Problem requirements: Rewrite the entries from the line containing "Click the 14.0 price axis label" through the end of the entries, inclusive, substituting "Cancel" for "OK" and leaving everything else unchanged. Omit the pictures from the output.

(Entries from a data collection)

"""

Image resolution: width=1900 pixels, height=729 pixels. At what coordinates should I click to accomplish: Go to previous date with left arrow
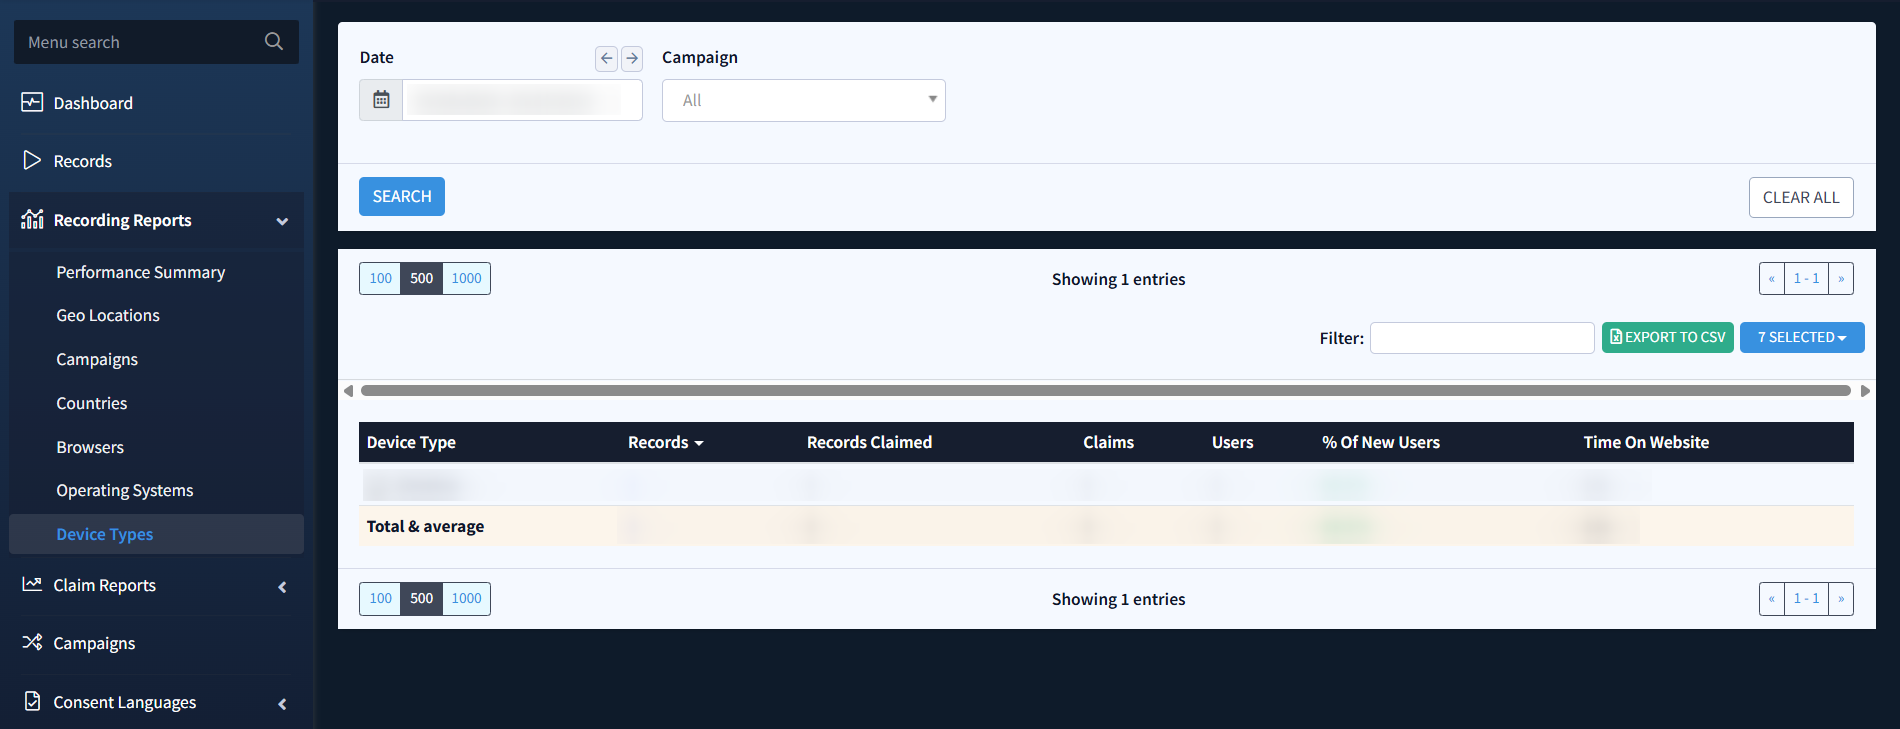[x=606, y=58]
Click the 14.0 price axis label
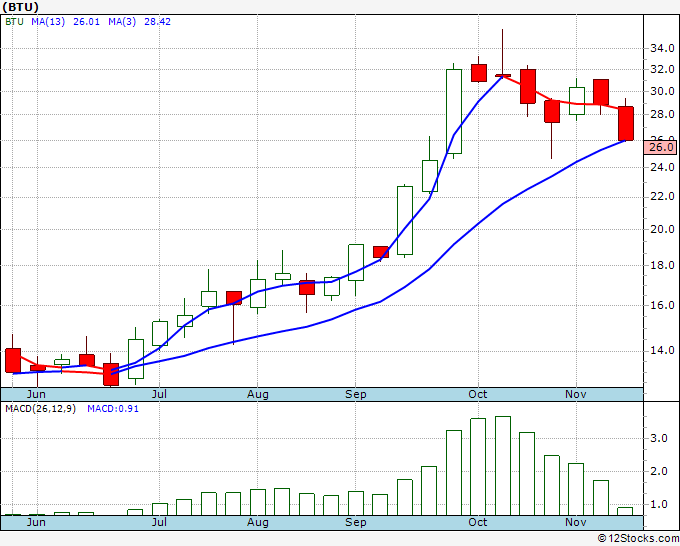680x546 pixels. pyautogui.click(x=659, y=350)
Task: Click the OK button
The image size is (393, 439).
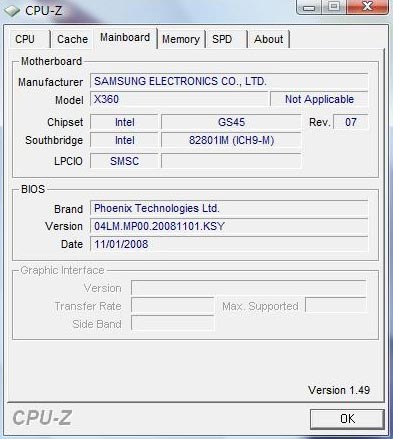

"""

Exercise solution:
Click the 14.0 price axis label
680x546 pixels. pyautogui.click(x=659, y=350)
Task: Click the Cancel button
The image size is (393, 439).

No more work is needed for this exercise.